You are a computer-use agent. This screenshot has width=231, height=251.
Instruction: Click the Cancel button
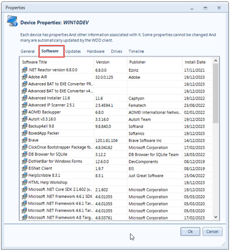point(212,232)
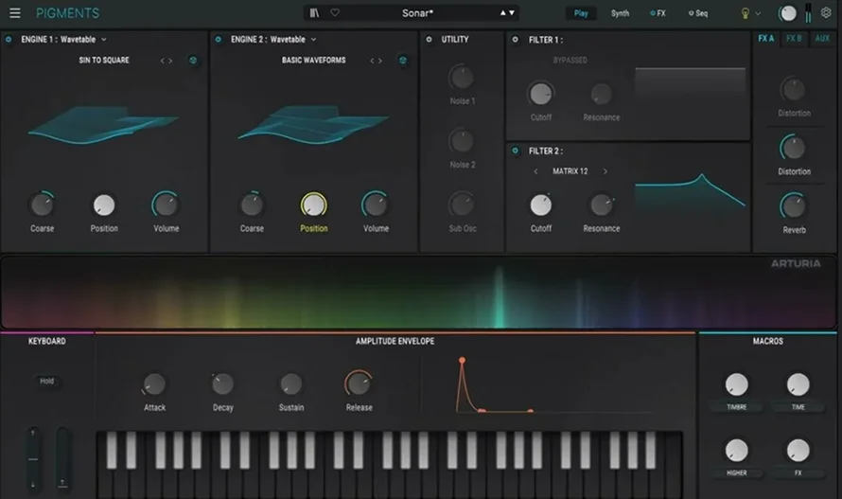The width and height of the screenshot is (842, 499).
Task: Click Engine 1 wavetable browse icon
Action: [x=193, y=61]

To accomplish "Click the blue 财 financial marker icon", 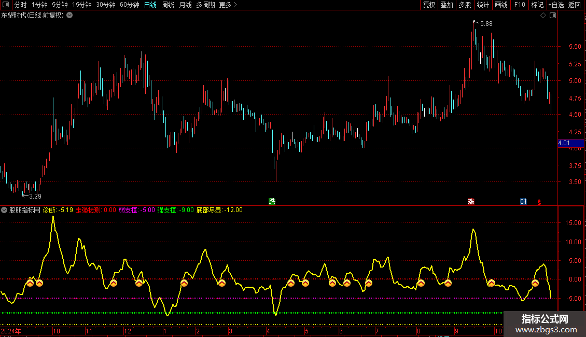I will pos(523,201).
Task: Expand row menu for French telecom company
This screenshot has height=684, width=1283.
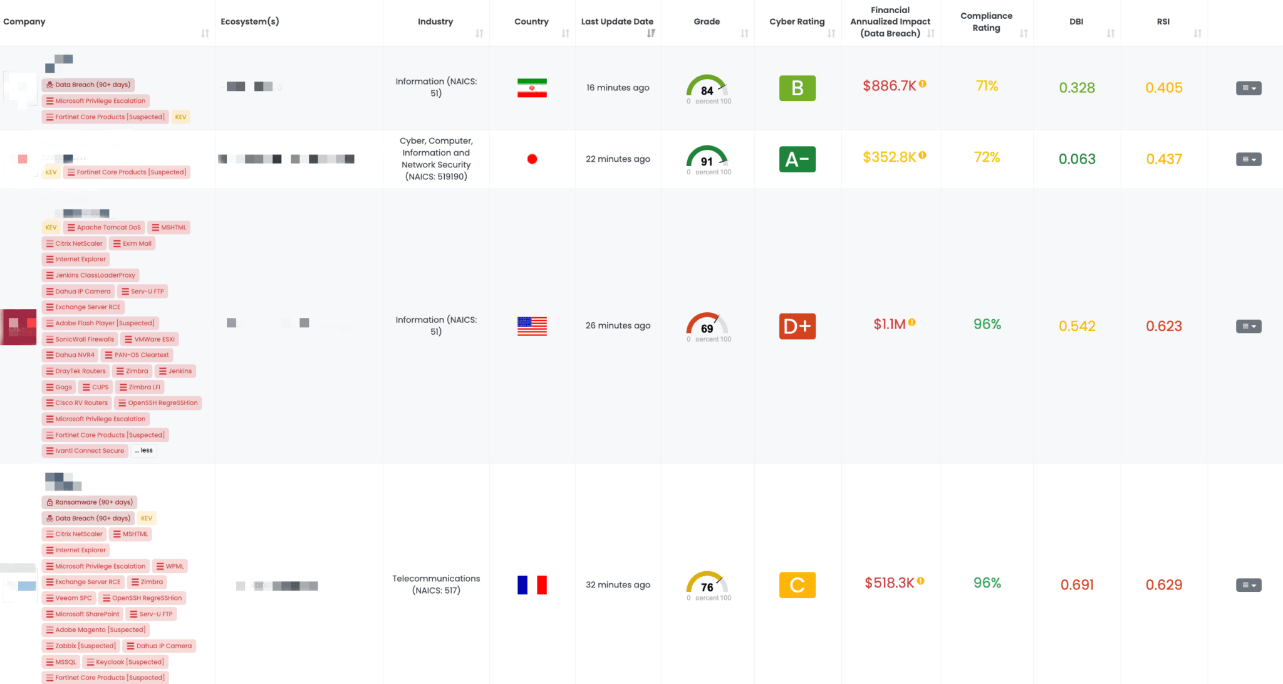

******

For this exercise, transcribe exactly only the lines from the one containing "Task: Expand row" through the end of the listing, inclusive, without the pictures.

Task: Expand row menu for French telecom company
This screenshot has height=684, width=1283.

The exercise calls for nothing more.